⟨

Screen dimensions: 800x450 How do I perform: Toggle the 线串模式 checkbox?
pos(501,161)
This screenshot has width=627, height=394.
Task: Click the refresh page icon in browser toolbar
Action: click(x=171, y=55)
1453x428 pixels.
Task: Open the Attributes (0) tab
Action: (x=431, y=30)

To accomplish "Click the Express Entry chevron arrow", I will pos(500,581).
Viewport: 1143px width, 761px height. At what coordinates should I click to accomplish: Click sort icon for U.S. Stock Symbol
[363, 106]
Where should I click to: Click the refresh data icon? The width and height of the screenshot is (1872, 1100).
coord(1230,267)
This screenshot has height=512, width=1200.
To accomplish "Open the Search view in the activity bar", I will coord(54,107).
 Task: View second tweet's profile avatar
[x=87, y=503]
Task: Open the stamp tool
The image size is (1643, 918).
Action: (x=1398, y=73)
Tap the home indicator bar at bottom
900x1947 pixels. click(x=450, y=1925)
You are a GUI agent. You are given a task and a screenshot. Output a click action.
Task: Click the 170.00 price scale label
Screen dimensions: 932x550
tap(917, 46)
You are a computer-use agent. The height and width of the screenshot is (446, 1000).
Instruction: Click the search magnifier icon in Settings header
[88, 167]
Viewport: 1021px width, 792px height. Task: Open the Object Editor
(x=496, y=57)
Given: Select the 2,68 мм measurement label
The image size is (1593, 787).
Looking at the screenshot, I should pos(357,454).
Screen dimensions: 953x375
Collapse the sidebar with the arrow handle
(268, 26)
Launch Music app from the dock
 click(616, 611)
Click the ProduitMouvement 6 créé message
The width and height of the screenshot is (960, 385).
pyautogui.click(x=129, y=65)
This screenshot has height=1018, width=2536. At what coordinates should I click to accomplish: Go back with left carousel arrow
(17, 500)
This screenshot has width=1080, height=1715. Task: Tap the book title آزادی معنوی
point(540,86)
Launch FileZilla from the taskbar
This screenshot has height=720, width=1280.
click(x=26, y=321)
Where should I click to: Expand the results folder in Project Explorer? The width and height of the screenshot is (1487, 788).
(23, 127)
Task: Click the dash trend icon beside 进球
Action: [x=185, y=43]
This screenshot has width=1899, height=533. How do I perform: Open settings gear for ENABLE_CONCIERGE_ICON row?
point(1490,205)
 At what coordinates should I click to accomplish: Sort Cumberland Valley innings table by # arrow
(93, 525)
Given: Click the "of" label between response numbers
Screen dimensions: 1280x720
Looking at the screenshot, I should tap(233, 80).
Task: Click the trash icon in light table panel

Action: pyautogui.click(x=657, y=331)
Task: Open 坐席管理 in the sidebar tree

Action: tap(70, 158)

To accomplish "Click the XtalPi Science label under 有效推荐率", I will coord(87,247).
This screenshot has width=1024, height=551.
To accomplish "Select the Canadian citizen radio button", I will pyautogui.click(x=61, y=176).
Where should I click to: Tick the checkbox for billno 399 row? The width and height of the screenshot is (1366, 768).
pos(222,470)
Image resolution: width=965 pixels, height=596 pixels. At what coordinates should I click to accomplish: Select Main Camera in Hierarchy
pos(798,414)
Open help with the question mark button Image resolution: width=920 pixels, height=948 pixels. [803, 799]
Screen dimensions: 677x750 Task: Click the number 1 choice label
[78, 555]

⟩

Required work =>
For this data, state how many lines include the word "agent", with nothing added.

Completed exercise =>
2